• _Work instructions_
The answer must be every line below that holds the word "TODAY".

Dataset entries:
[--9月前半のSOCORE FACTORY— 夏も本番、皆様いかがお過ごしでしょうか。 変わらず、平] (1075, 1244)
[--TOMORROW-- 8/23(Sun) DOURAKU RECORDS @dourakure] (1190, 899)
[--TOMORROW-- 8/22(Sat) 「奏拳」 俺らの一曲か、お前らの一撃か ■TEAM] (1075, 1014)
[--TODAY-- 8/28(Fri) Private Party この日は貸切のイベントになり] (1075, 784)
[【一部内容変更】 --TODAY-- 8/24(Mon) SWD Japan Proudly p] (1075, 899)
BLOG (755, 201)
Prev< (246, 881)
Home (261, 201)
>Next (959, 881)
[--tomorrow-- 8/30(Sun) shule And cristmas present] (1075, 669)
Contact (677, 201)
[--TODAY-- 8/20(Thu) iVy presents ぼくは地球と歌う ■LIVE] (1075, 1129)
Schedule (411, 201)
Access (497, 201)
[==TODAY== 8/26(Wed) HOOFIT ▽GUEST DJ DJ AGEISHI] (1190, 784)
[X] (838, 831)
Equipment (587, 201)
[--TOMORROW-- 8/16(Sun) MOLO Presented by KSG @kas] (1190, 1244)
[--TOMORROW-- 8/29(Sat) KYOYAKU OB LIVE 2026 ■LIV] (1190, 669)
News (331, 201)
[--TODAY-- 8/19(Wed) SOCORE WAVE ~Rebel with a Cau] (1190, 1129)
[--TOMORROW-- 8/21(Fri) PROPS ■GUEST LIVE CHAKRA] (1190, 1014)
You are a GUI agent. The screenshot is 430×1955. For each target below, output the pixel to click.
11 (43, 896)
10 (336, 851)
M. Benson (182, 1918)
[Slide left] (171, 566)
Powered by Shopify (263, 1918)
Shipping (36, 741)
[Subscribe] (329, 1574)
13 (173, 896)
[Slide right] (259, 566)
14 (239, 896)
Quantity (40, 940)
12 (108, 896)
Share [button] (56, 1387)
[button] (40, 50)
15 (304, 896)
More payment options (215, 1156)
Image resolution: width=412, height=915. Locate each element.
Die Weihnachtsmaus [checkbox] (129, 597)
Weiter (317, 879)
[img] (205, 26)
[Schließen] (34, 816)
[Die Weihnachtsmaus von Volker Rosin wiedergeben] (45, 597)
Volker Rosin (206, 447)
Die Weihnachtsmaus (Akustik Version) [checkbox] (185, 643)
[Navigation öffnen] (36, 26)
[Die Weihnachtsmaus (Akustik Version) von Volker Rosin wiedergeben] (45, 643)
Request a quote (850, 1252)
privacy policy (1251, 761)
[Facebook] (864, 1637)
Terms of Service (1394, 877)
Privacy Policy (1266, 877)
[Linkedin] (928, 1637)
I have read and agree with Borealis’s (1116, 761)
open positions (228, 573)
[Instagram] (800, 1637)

• _Problem solution_
[--TODAY-- 8/28(Fri) Private Party この日は貸切のイベントになり] (1075, 784)
[【一部内容変更】 --TODAY-- 8/24(Mon) SWD Japan Proudly p] (1075, 899)
[--TODAY-- 8/20(Thu) iVy presents ぼくは地球と歌う ■LIVE] (1075, 1129)
[==TODAY== 8/26(Wed) HOOFIT ▽GUEST DJ DJ AGEISHI] (1190, 784)
[--TODAY-- 8/19(Wed) SOCORE WAVE ~Rebel with a Cau] (1190, 1129)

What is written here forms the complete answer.